Renate Hisker (r.) aus Stadtlohn packte mit Tochter Ann-Kathrin Hisker und Enkel Milan Joel Hisker einen ganzen Pkw voll mit Hilfsgütern. © Michael Schley
Waren für alle anderen Altersklassen türmen sich auf dem Platz. Vom Kinderwagen über Bettzeug und Matratzen bis zum Rollator, dazu haltbare Lebensmittel, Hygieneartikel, sogar Stromaggregate, die Firmen unter anderem zur Verfügung stellen – es ist alles dabei, was gerade dringend benötigt wird.
Dass die überwältigende Resonanz vor allem den Sozialen Medien zuzurechnen ist, das bestätigen nahezu alle Unterstützer der Aktion. Mit einem kompletten Koffer voller Herrenkleidung unter dem Arm hat auch Norbert Macionga aus Stadtlohn davon erfahren: „Eine super Aktion.“ Er wolle bald Bekannten in Ahrweiler vor Ort helfen: „Wir müssen nun zusammenhalten.“

Simon van der Beck pflegt über den Motorsport eine persönliche Verbindung zum Nürburgring. Er sammelte spontan in Vreden und brachte die Waren dann nach Südlohn. © Michael Schley
Ebenso aus der Nachbarstadt ist Renate Hisker mit Tochter Ann-Kathrin Hisker und Enkel Milan Joel angereist, das Auto vollgepackt bis unters Dach: „Wir hätten gar noch mehr gehabt“, erklärt die Stadtlohnerin. Im Kopf habe sie die Bilder der Menschen, die alles verloren hätten.
Südlohner Feuerwehrkameraden schildern persönliche Eindrücke
Und diese Bilder hat Heiko Temminghoff von der Feuerwehr Südlohn im Einsatz mit der Kreisbereitschaft Mitte live erlebt, nach 22 Stunden Dienst war die Neun-Mann-Gruppe der Feuerwehr Südlohn am Freitagabend aus Eschweiler/Weisweiler zurückgekehrt. Völlig „platt“, „aber dafür sind wir da“: „Man sieht im Fernsehen und auf Bildern nur Ausschnitte, vor Ort ist das Ausmaß noch einmal ein ganz anderes.“

Insgesamt vier Lkw beluden die Mitglieder der Jugendfeuerwehr mit reichlich Unterstützung in Südlohn und Oeding. © Michael Schley
Mittlerweile hat Günter Sparwel die Info erhalten, dass man in Oeding die Annahme stoppen hat müssen – auch in Südlohn ist man an der Grenze angelangt. Da biegt Simon van der Beck mit seinem Transporter um die Ecke, komplett voll.
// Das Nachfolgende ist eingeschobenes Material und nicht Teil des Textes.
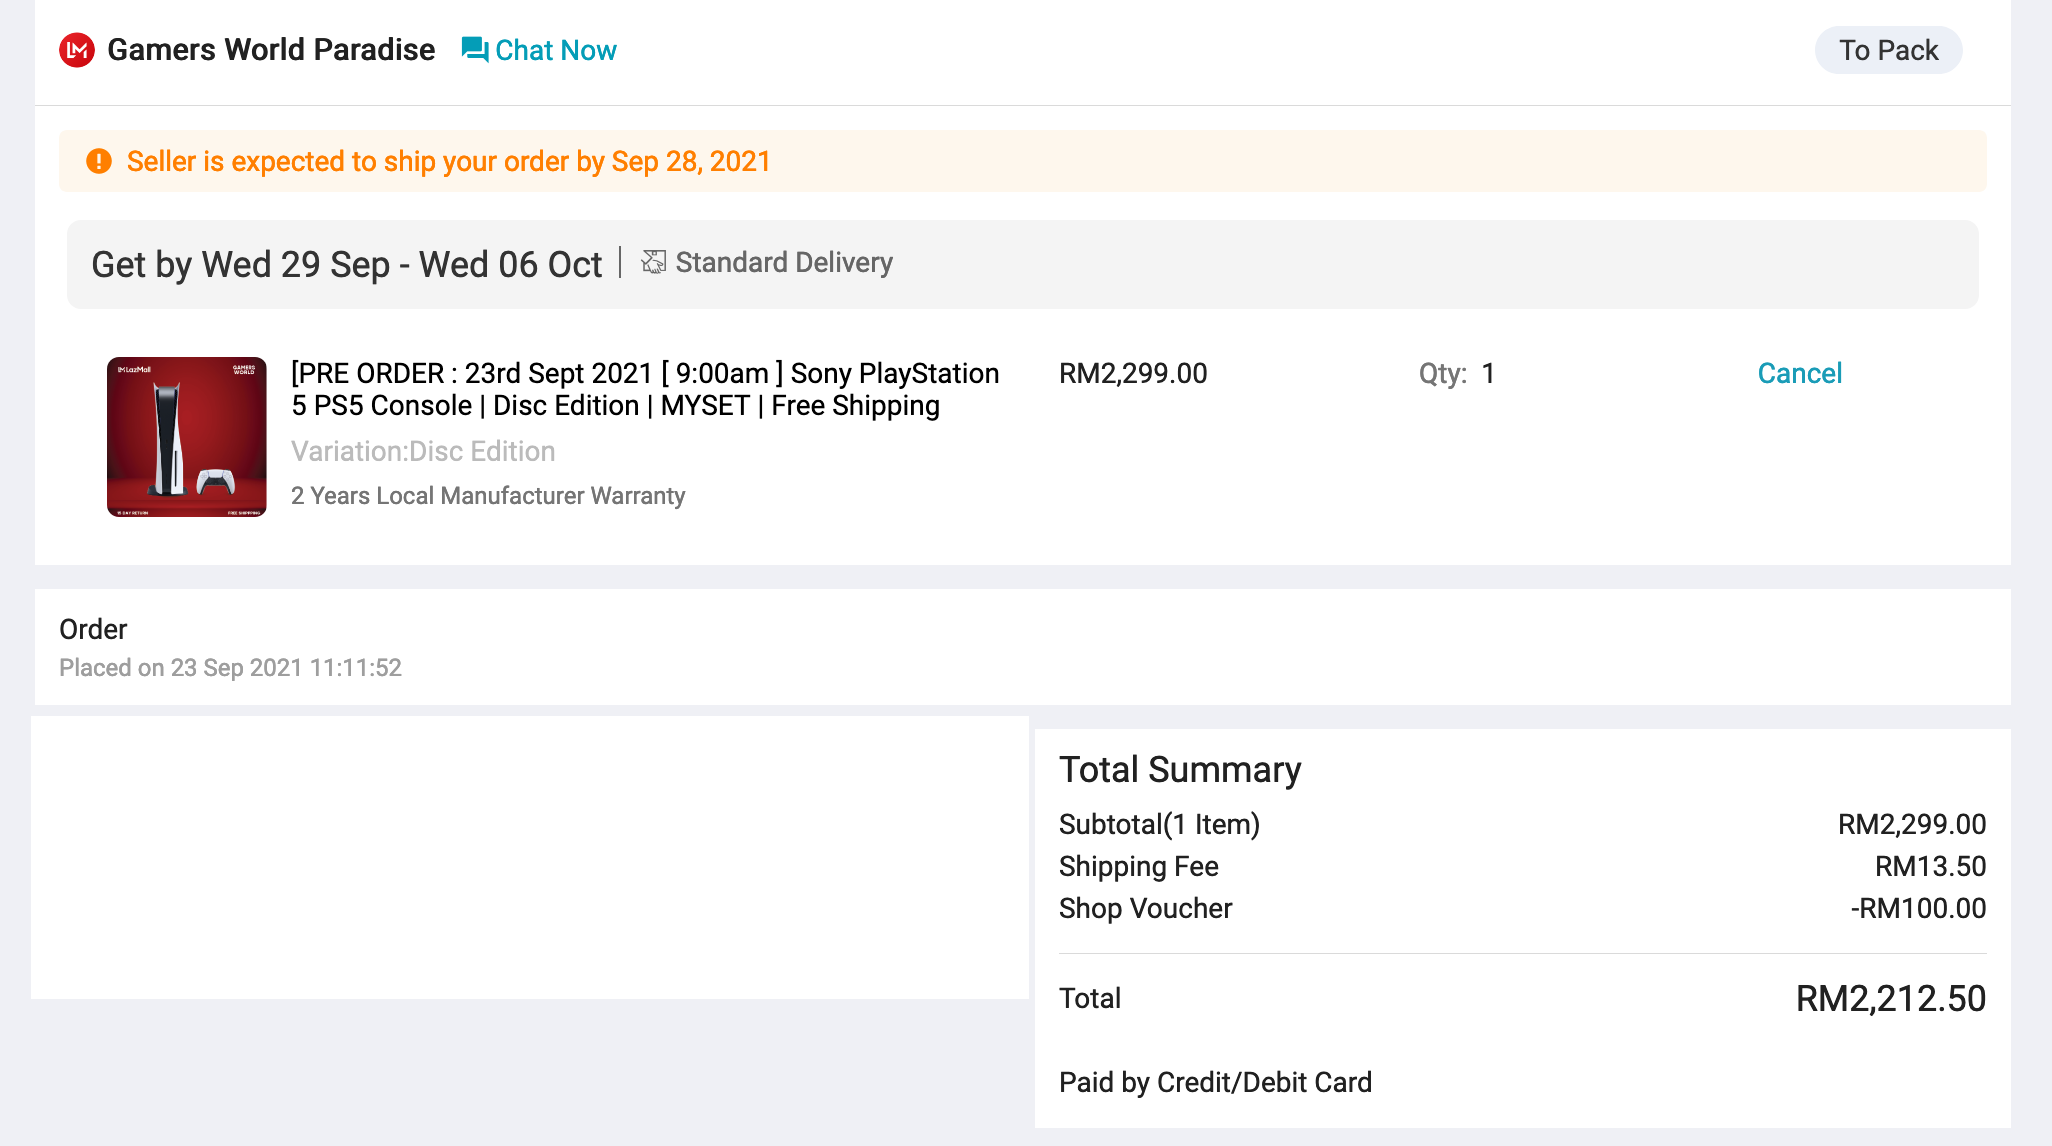Open the Gamers World Paradise store page
Image resolution: width=2052 pixels, height=1146 pixels.
tap(271, 50)
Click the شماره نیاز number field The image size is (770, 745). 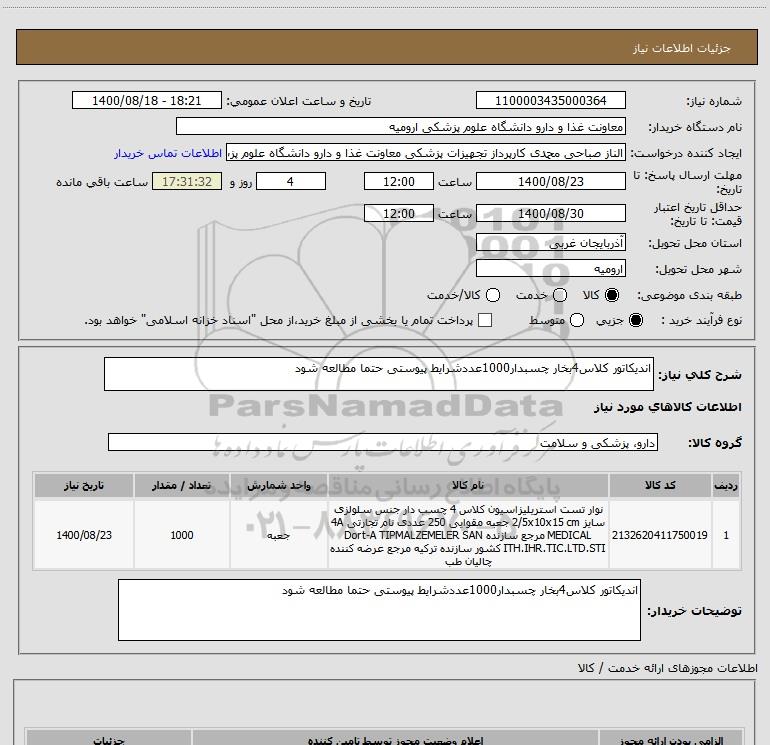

Auch beim Vredener sind es die Beziehungen in die Krisenregion, die ihn auch aktiv haben werden lassen. „Ich bin fast wöchentlich am Nürburgring, nach der Corona-Pause geht dort nun wieder nichts“, berichtet der Motorsportler.
Eigentlich habe er selbst ins Krisengebiet reisen wollen, doch vor Ort sei die Lage enorm unübersichtlich, vor allem was die Annahmestationen angeht. „Deshalb habe ich die Chance über Südlohn gesehen“, so van der Beck, so sei alles gut geordnet. Seinem Facebook-Aufruf waren viele Freunde, Verwandte und Bekannte gefolgt. Ein wenig Geduld bringt er auf – und wird belohnt.
Speditionen und weitere Unternehmen unterstützen unbürokratisch
Denn: Günter Sparwel hat mittlerweile einen weiteren Sattelzug organisieren können – und einen Fahrer. Insgesamt stellen die Speditionen Bruns und Hoeper sowie das Unternehmen Gebrüder Robers ganz unbürokratisch drei Sattelzüge und einen 12,5 Tonner, die vollgepackt Richtung Rheinland fahren sollen. Doch wohin? Günter Sparwel lässt weiter die Drähte glühen, wohl wissend, dass die Kollegen in den Krisengebieten aktuell „ganz andere Sorgen“ haben: „Wenn die Verbindung nach Rheinbach klappt, dann werden wir noch heute aufsitzen.“ Sonst solle es am Sonntag losgehen.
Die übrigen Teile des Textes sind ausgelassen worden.